LangGraph Memory Example

LangGraph is a library created by LangChain for building stateful, multi-agent applications. This example demonstrates using Zep for LangGraph agent memory.

A complete Notebook example of using Zep for LangGraph Memory may be found in the Zep Python SDK Repository.

The following example demonstrates building an agent using LangGraph. Zep is used to personalize agent responses based on information learned from prior conversations.

The agent implements:

  • persistance of new chat turns to Zep and recall of relevant Facts using the most recent messages.
  • an in-memory MemorySaver to maintain agent state. We use this to add recent chat history to the agent prompt. As an alternative, you could use Zep for this.

You should consider truncating MemorySaver’s chat history as by default LangGraph state grows unbounded. We’ve included this in our example below. See the LangGraph documentation for insight.

Install dependencies

$pip install zep-cloud langchain-openai langgraph ipywidgets python-dotenv

Configure Zep

Ensure that you’ve configured the following API keys in your environment. We’re using Zep’s Async client here, but we could also use the non-async equivalent.

$ZEP_API_KEY=your_zep_api_key_here
>OPENAI_API_KEY=your_openai_api_key_here
1import os
2import uuid
3import logging
4from typing import Annotated, TypedDict
5
6from zep_cloud.client import AsyncZep
7from zep_cloud import Message
8
9from langchain_core.messages import AIMessage, SystemMessage, HumanMessage, trim_messages
10from langchain_core.tools import tool
11from langchain_openai import ChatOpenAI
12from langgraph.checkpoint.memory import MemorySaver
13from langgraph.graph import END, START, StateGraph, add_messages
14from langgraph.prebuilt import ToolNode
15
16# Optional: Load environment variables from .env file
17# from dotenv import load_dotenv
18# load_dotenv()
19
20# Set up logging
21logging.basicConfig(level=logging.INFO)
22logger = logging.getLogger(__name__)
23
24# Initialize Zep client
25zep = AsyncZep(api_key=os.environ.get('ZEP_API_KEY'))

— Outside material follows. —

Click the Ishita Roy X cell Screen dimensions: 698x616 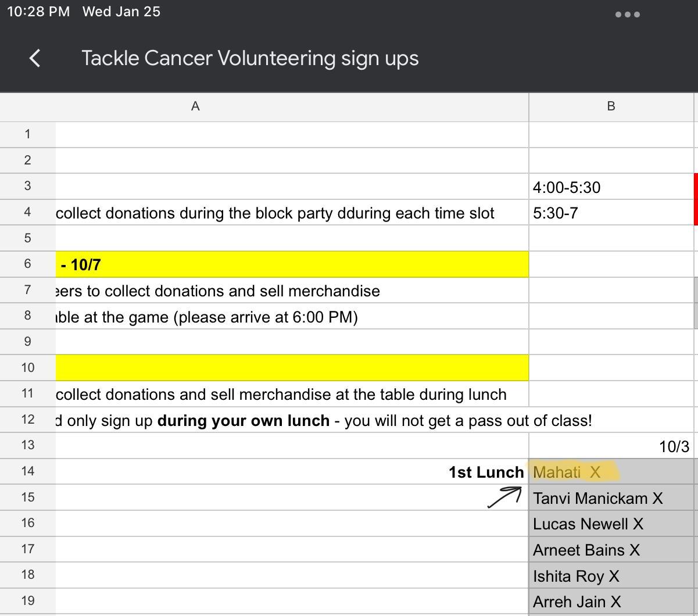[x=610, y=576]
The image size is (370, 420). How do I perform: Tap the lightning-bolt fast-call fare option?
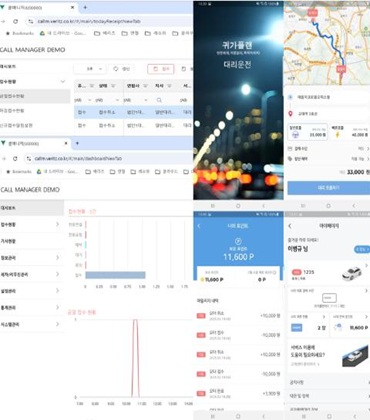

Define State and Setup Tools

First, define the state structure for our LangGraph agent:

1class State(TypedDict):
2 messages: Annotated[list, add_messages]
3 first_name: str
4 last_name: str
5 thread_id: str
6 user_name: str

Using Zep’s Search as a Tool

These are examples of simple Tools that search Zep for facts (from edges) or nodes. Since LangGraph tools don’t automatically receive the full graph state, we create a function that returns configured tools for a specific user:

1def create_zep_tools(user_name: str):
2 """Create Zep search tools configured for a specific user."""
3
4 @tool
5 async def search_facts(query: str, limit: int = 5) -> list[str]:
6 """Search for facts in all conversations had with a user.
7
8 Args:
9 query (str): The search query.
10 limit (int): The number of results to return. Defaults to 5.
11
12 Returns:
13 list: A list of facts that match the search query.
14 """
15 result = await zep.graph.search(
16 user_id=user_name, query=query, limit=limit, scope="edges"
17 )
18 facts = [edge.fact for edge in result.edges or []]
19 if not facts:
20 return ["No facts found for the query."]
21 return facts
22
23 @tool
24 async def search_nodes(query: str, limit: int = 5) -> list[str]:
25 """Search for nodes in all conversations had with a user.
26
27 Args:
28 query (str): The search query.
29 limit (int): The number of results to return. Defaults to 5.
30
31 Returns:
32 list: A list of node summaries for nodes that match the search query.
33 """
34 result = await zep.graph.search(
35 user_id=user_name, query=query, limit=limit, scope="nodes"
36 )
37 summaries = [node.summary for node in result.nodes or []]
38 if not summaries:
39 return ["No nodes found for the query."]
40 return summaries
41
42 return [search_facts, search_nodes]
43
44# We'll create the actual tools after we have a user_name
45llm = ChatOpenAI(model="gpt-4o-mini", temperature=0)

Chatbot Function Explanation

The chatbot uses Zep to provide context-aware responses. Here’s how it works:

  1. Context Retrieval: It retrieves relevant facts for the user’s current conversation (thread). Zep uses the most recent messages to determine what facts to retrieve.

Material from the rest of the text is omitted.